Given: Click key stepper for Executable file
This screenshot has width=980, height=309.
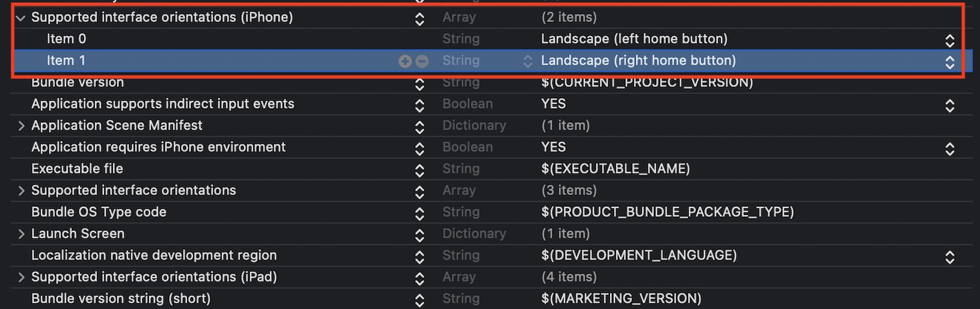Looking at the screenshot, I should click(x=420, y=170).
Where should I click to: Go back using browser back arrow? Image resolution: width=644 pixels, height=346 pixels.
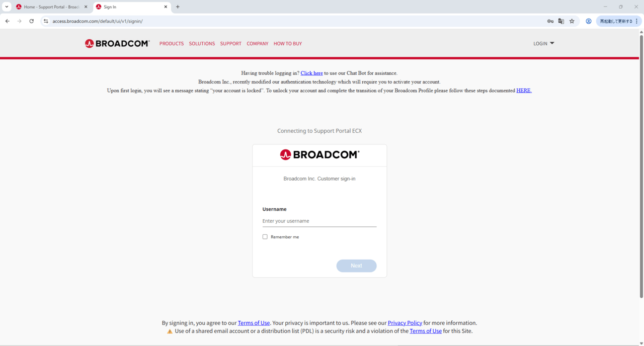tap(8, 21)
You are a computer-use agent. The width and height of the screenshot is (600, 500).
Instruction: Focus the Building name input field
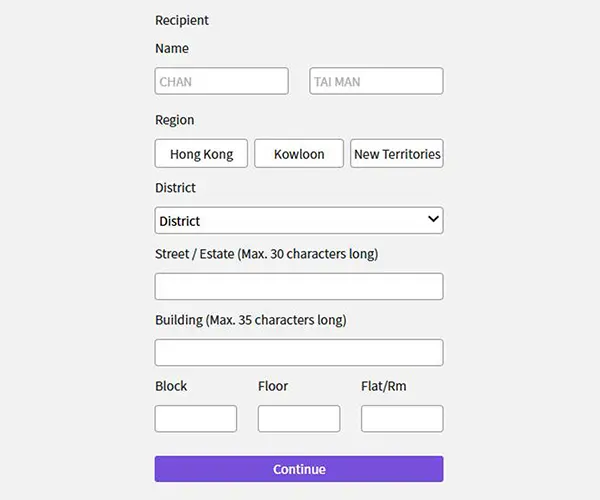tap(299, 353)
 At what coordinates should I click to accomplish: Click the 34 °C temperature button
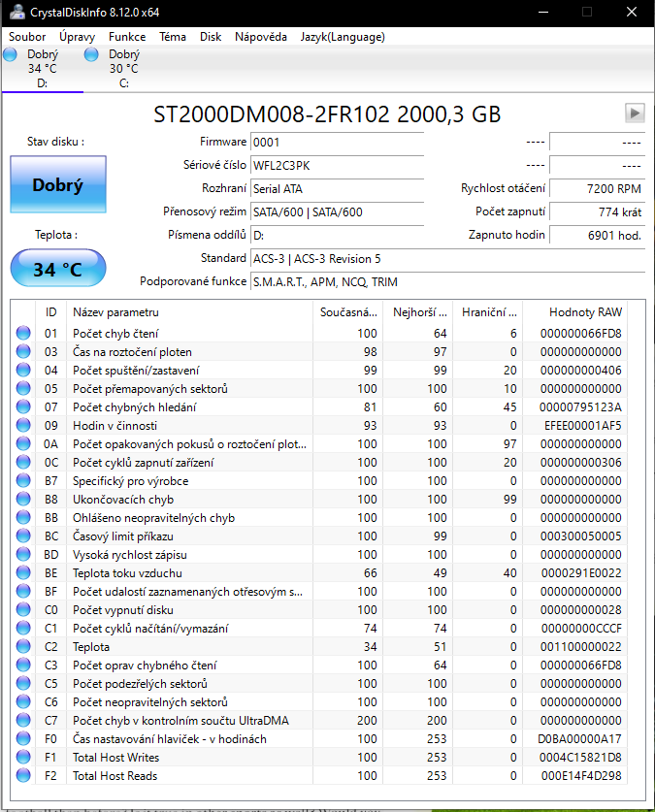(57, 269)
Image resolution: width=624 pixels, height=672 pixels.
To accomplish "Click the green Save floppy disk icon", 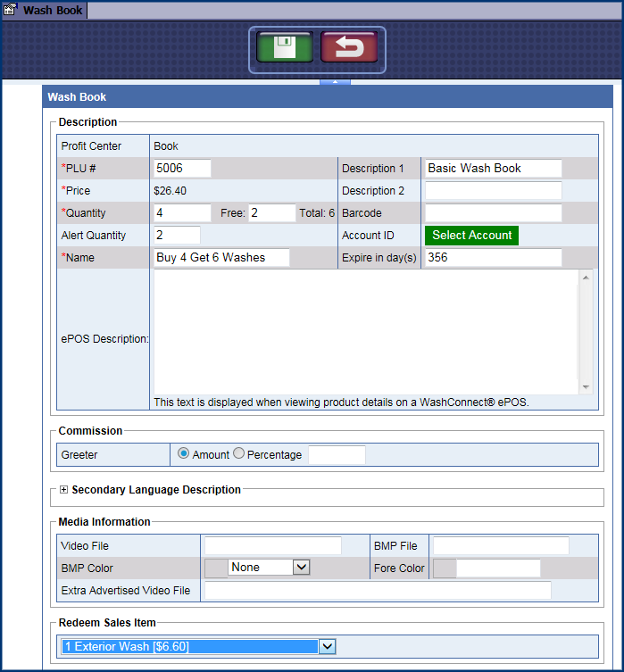I will 284,47.
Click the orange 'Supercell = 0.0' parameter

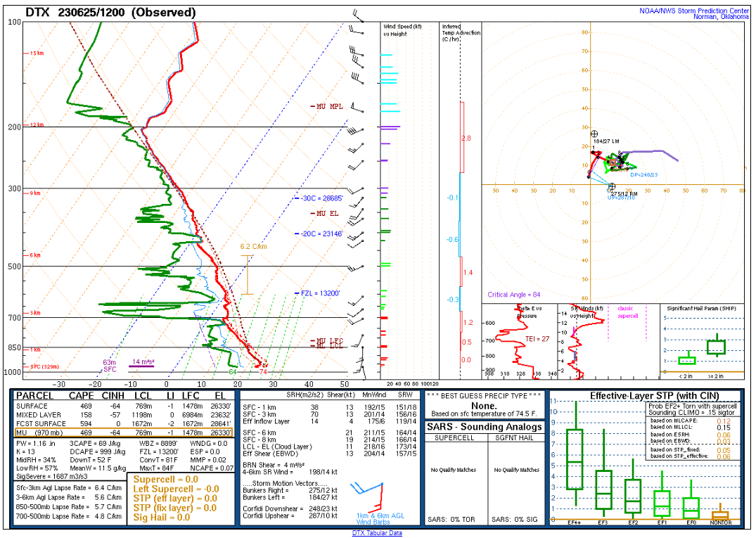tap(163, 480)
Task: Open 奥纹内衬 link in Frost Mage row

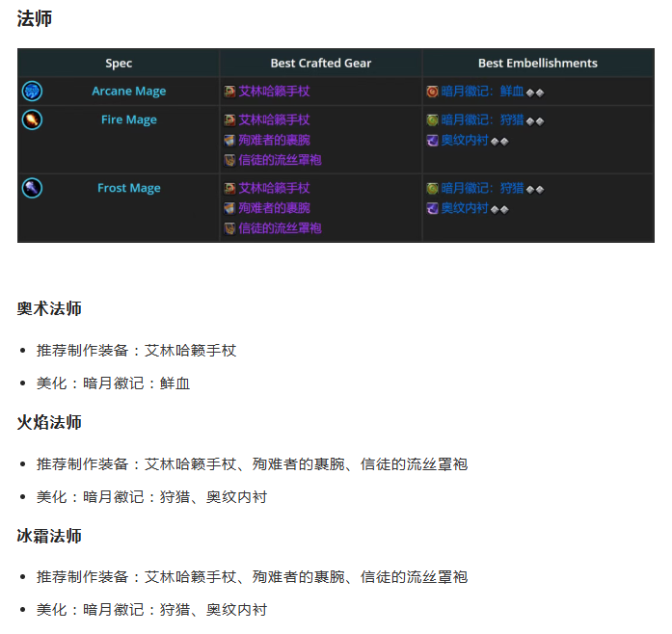Action: click(x=465, y=208)
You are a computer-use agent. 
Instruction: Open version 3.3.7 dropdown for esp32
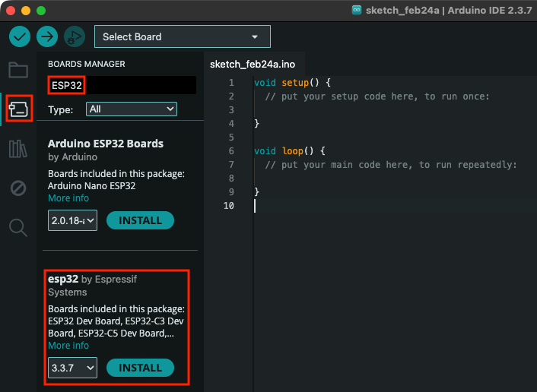pos(72,368)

> _EXERCISE INSTRUCTIONS_
Your answer must be the lines from the one containing "Click the orange 'Supercell = 0.0' parameter" through the last line of the records, both included, written out exactly and without pictures.

> _REPLY TO THE TASK_
Click the orange 'Supercell = 0.0' parameter

tap(163, 480)
Task: Open 奥纹内衬 link in Frost Mage row

Action: click(x=465, y=208)
You are a computer-use agent. 
Instruction: Open version 3.3.7 dropdown for esp32
pos(72,368)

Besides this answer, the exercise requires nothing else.